I have an active subterranean termite infestation and would like to get some input on a DIY treatment. First would be the termiticide . I am considering Altriset or Termidor. If equally effective I would prefer Altriset for the lower toxicity. I was also planning to spray Bora-Care on interior active infestation of the sill plates, floor joists and wall voids if necessary. 

Basement wall next to the enclosed crawl space sill plate and joists has an infestation. The termites look to have entered by the adjacent perpendicular wall at the sewer vent and traveled along the double sill plate. Should I drill/apply termiticide the interior basement floor at the enclosed crawl space because I will not have access to the exterior soil ? 

Earth-filled brick stoop and nearby basement stairwell joists has an infestation also. Should I trench on both sides of stoop and drill the exterior top of the stoop?

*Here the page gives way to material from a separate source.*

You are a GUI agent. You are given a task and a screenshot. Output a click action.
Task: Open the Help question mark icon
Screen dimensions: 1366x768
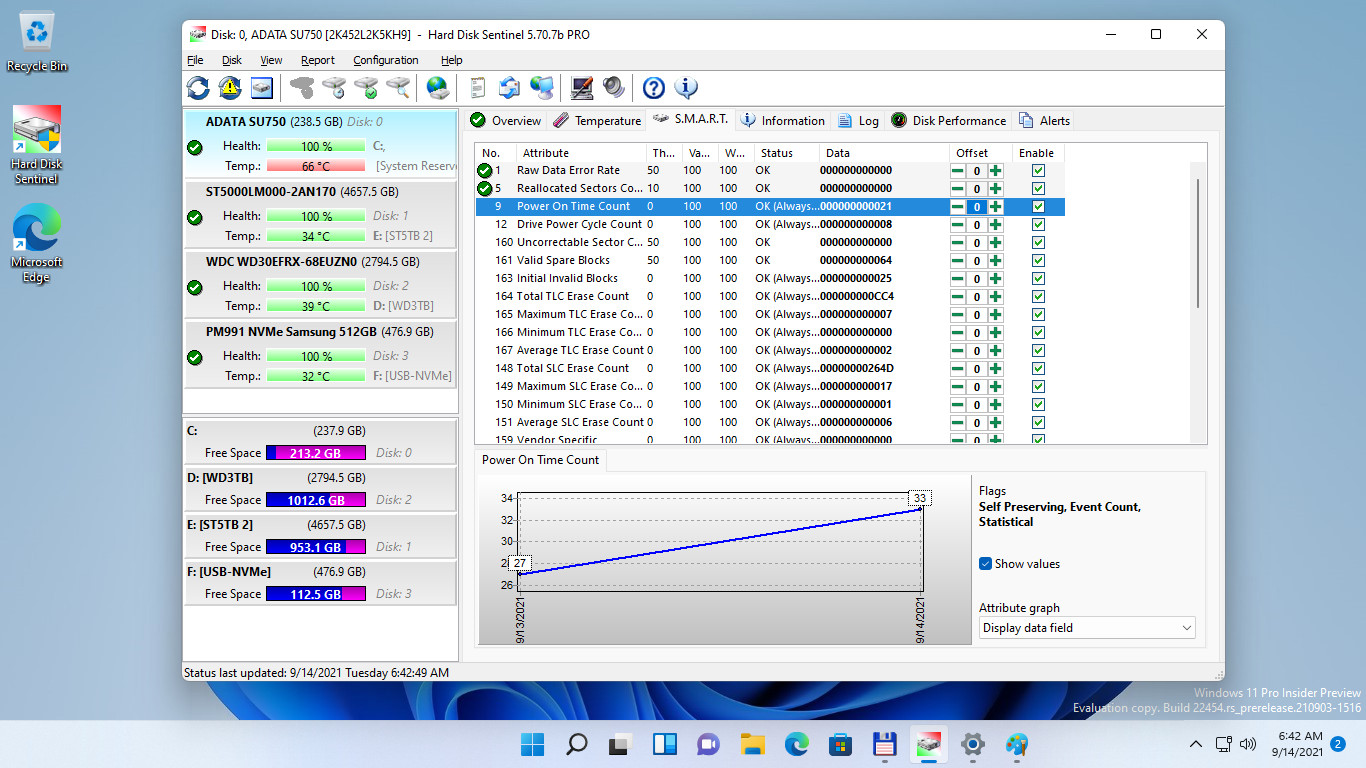[x=653, y=88]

I can follow up with a pics or a drawing if needed.


----------



## joecaption (Nov 30, 2011)

You have the right idea but doubt your going to have the right tools to do it.
Not going to be able to do this by just using a pump sprayer.
A Pro would show up with at least 100 gal. tank, 100' of hose, high pressure pump and a whole box full of different nozzles for different parts of the job.
One of them being about a 3' nozzle for shooting chemical into the ground around the footing on the outside.
All voids in the block need to be drilled, including any piers under the house.
All piers and footings need to be trenched under the house and filled with chemical.
It's your house I'd hate to see you try to save a few bucks and have it come back to bite you in the butt and still have termites.


----------